Deputy: Girl who survived rock slide that killed 5 family members says dad used his body to save her

Gracie Johnson, 13, airlifted to Aurora hospital

CHAFFEE COUNTY, Colo. - A Chaffee County deputy says a 13-year-old girl who is the lone survivor of a deadly rock slide told him her father shielded her with his body as the rocks roared down.

The massive rock slide, said to be several football fields long, rumbled down on a group of about six family members hiking at Agnes Vaille Falls around 11 a.m. Monday, the Chaffee County Sheriff's Office said.

The teen, identified as Gracie Johnson, was rescued and flown to Children's Hospital in Aurora.
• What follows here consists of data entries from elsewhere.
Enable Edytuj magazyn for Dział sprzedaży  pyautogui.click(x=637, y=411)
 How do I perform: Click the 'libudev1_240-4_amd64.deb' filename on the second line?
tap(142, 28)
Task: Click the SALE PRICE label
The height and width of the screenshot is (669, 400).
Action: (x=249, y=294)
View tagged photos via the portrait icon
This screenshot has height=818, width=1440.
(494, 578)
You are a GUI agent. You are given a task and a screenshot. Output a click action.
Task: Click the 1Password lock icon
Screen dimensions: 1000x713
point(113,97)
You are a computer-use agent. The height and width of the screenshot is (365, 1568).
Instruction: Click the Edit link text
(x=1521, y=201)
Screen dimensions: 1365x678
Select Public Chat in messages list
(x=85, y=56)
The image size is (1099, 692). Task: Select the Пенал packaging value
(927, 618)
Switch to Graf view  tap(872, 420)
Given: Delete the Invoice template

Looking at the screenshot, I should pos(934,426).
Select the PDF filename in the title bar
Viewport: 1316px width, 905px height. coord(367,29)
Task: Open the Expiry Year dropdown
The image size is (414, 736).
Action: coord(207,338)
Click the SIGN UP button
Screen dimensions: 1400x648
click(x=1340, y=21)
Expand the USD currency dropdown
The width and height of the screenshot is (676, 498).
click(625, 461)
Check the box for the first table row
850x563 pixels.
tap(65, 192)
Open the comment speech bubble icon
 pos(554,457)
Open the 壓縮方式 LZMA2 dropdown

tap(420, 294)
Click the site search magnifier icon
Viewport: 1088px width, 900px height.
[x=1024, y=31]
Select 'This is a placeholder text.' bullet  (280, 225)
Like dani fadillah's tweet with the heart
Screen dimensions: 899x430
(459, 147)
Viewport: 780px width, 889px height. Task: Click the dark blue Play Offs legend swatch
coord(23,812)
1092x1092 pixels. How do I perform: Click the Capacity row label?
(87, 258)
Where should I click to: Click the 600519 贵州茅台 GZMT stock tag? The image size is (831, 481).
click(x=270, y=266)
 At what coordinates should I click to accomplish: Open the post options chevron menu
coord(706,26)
"I heard a scream next to me -- I saw a hand sticking out underneath the boulder," Deputy Nick Tolsma told Good Morning America.

Tolmsa said he rushed to remove rock and boulders and pulled out the teen out.

"She said that her dad jumped on top of her to protect her at the last moment when the rocks were coming down, and I really think that he saved her life," Tolmsa said. The hospital did not release Gracie's condition on Monday night, citing a family request for privacy.

The five people killed in the slide have not been officially identified, but Chaffee County Undersheriff John Spezze told 7NEWS they were all related. First-responders couldn't recover the bodies Monday evening because rocks were continuing to fall as the light faded.

Community members holding an emotional vigil at Buena Vista High School Monday night told 7NEWS that Gracie was hiking with her family. They say a high school football coach, his wife, older daughter and other family members are missing.

The coroner came to the slide Monday evening and confirmed the five deaths.

Spezze said the huge slide was stunning. One huge boulder was 10-feet-high and 8-feet-wide and estimated to weigh more than 100 tons.

Spezze said he believes authorities will be able to recover the bodies on Tuesday. They plan to start the recovery effort in mid-morning after the overnight freeze-thaw cycle on the mountain is over, reducing the danger of rockfall, Spezze said.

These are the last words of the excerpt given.